[Element lookup listing]

|---|

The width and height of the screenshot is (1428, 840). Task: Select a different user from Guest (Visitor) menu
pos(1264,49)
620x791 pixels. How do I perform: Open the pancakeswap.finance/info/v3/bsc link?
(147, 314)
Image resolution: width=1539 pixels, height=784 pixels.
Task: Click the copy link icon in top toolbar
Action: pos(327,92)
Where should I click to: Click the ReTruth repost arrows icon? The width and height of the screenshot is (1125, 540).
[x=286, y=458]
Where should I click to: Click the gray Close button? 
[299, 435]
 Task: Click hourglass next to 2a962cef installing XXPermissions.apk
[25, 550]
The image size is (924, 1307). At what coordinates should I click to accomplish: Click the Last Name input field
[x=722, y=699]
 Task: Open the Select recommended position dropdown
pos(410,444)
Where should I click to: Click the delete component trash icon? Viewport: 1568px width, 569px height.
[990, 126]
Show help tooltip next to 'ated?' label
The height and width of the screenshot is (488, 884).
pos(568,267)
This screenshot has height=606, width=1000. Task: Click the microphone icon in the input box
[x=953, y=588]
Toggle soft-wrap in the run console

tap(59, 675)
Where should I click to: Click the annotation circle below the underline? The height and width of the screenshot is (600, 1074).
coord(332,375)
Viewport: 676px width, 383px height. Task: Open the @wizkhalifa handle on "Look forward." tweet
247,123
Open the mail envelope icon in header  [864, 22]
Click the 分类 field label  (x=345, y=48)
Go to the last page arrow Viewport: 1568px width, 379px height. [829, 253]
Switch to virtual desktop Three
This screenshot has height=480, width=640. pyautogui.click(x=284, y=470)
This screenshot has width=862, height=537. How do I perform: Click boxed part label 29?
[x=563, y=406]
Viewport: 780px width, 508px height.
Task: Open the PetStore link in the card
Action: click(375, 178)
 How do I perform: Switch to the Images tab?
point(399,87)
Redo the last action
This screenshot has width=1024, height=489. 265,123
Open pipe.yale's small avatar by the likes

|---|

=== GIVEN TASK ===
Reproduce every line of the listing above, word for word, with nothing changed.

=== SOLUTION TO THE EXERCISE ===
The width and height of the screenshot is (1428, 840). Task: Select a different user from Guest (Visitor) menu
pos(1264,49)
620x791 pixels. How do I perform: Open the pancakeswap.finance/info/v3/bsc link?
(147, 314)
Image resolution: width=1539 pixels, height=784 pixels.
Task: Click the copy link icon in top toolbar
Action: pos(327,92)
Where should I click to: Click the ReTruth repost arrows icon? The width and height of the screenshot is (1125, 540).
[x=286, y=458]
Where should I click to: Click the gray Close button? 
[299, 435]
 Task: Click hourglass next to 2a962cef installing XXPermissions.apk
[25, 550]
The image size is (924, 1307). At what coordinates should I click to accomplish: Click the Last Name input field
[x=722, y=699]
 Task: Open the Select recommended position dropdown
pos(410,444)
Where should I click to: Click the delete component trash icon? Viewport: 1568px width, 569px height.
[990, 126]
Show help tooltip next to 'ated?' label
The height and width of the screenshot is (488, 884).
pos(568,267)
This screenshot has height=606, width=1000. Task: Click the microphone icon in the input box
[x=953, y=588]
Toggle soft-wrap in the run console

tap(59, 675)
Where should I click to: Click the annotation circle below the underline? The height and width of the screenshot is (600, 1074).
coord(332,375)
Viewport: 676px width, 383px height. Task: Open the @wizkhalifa handle on "Look forward." tweet
247,123
Open the mail envelope icon in header  [864, 22]
Click the 分类 field label  (x=345, y=48)
Go to the last page arrow Viewport: 1568px width, 379px height. [829, 253]
Switch to virtual desktop Three
This screenshot has height=480, width=640. pyautogui.click(x=284, y=470)
This screenshot has width=862, height=537. How do I perform: Click boxed part label 29?
[x=563, y=406]
Viewport: 780px width, 508px height.
Task: Open the PetStore link in the card
Action: click(375, 178)
 How do I perform: Switch to the Images tab?
point(399,87)
Redo the last action
This screenshot has width=1024, height=489. 265,123
Open pipe.yale's small avatar by the likes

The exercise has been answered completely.